A number of United States governmental agencies and regulators have initiated investigations into the Line 6B crude oil release. Approximately 30 actions or claims are pending against Enbridge, EEP or their affiliates in United States federal and state courts in connection with the Line 6B crude oil release, including direct actions and actions seeking class status. Based on the current status of these cases, EEP does not expect the outcome of these actions to be material. As noted above, on July 2, 2012, PHMSA announced a Notice of Probable Violation related to the Line 6B crude oil release, including a civil penalty of US$3.7 million that EEP paid in the third quarter of 2012. One claim related to the Line 6A crude oil release has been filed against one of EEP’s affiliates by the State of Illinois in an Illinois state court. The parties are currently operating under an agreed interim order.

 

EEP expects that it will be required to pay civil penalties under the Clean Water Act of the United States in respect of the Line 6B crude oil release. As a result of recent communications from responsible governmental agencies, EEP expects to accrue US$22 million in the fourth quarter of 2013 in respect of these matters. While no final fine or penalty has been assessed or agreed to date, EEP believes that, based on the best information available at this time, US$22 million represents the minimum amount which may be assessed, excluding costs of injunctive relief, if any, that may be agreed or required by the relevant governmental agencies. Given the complexity of settlement negotiations, which EEP expects will continue, and the limited information available to assess the matter, EEP is unable to reasonably estimate the final penalty which might be incurred or to reasonably estimate a range of outcomes at this time. Discussions with governmental agencies regarding fines and penalties are preliminary and ongoing.

 

As this matter represents a subsequent event to Enbridge, costs of $5 million after-tax attributable to Enbridge have been recognized as Environmental costs for the three and nine months ended September 30, 2013. The amount of any final fine and penalty or cost of injunctive relief may differ materially from the amount accrued as at September 30, 2013.

 

TAX MATTERS

Enbridge and its subsidiaries maintain tax liabilities related to uncertain tax positions.
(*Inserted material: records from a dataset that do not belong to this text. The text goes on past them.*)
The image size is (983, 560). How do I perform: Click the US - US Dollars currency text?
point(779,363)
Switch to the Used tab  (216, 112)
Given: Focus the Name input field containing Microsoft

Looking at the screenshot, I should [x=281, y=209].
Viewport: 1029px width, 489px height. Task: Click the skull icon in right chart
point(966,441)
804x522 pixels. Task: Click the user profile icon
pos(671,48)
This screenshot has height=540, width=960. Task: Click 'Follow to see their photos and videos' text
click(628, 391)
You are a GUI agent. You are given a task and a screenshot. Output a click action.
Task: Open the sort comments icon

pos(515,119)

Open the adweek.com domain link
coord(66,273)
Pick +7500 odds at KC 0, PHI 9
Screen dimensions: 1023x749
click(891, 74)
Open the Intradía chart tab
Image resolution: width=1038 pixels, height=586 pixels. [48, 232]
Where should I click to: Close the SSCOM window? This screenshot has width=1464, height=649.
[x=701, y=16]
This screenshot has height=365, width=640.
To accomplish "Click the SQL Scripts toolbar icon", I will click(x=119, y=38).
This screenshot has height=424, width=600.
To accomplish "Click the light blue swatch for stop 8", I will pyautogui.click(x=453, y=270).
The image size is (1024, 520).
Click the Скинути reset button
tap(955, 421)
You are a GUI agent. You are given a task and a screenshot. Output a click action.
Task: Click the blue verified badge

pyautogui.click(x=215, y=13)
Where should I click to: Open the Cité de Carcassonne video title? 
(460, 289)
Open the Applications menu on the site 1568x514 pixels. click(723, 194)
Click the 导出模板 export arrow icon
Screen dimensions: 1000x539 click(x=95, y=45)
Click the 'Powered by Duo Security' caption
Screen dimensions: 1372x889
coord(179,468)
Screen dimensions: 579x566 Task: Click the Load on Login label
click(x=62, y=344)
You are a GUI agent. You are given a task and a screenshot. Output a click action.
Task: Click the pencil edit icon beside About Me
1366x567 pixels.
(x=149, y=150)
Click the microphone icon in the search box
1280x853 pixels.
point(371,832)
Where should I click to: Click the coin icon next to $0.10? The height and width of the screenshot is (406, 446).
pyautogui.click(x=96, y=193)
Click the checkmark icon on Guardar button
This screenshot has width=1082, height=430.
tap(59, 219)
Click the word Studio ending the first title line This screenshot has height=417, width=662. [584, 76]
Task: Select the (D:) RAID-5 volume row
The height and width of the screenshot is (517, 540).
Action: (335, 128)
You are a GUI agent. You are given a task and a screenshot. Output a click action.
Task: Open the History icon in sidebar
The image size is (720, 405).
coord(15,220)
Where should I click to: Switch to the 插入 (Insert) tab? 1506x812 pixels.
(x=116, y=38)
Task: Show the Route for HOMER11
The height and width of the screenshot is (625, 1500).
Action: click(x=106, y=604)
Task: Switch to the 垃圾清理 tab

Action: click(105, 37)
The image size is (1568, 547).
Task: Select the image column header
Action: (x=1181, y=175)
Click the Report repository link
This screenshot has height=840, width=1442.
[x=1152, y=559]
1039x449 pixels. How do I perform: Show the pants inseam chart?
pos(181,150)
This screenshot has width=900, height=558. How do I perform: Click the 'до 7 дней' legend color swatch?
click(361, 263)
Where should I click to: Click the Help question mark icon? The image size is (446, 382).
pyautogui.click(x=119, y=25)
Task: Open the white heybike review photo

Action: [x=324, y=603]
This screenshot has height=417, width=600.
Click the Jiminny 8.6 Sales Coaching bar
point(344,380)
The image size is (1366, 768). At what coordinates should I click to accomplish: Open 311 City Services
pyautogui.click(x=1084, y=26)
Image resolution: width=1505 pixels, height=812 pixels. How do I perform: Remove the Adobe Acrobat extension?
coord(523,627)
While fully supportable in the Company’s view, these tax positions, if challenged by tax authorities, may not be fully sustained on review.

 

OTHER LITIGATION

The Company and its subsidiaries are subject to various other legal and regulatory actions and proceedings which arise in the normal course of business, including interventions in regulatory proceedings and challenges to regulatory approvals and permits by special interest groups. While the final outcome of such actions and proceedings cannot be predicted with certainty, Management believes that the resolution of such actions and proceedings will not have a material impact on the Company’s consolidated financial position or results of operations.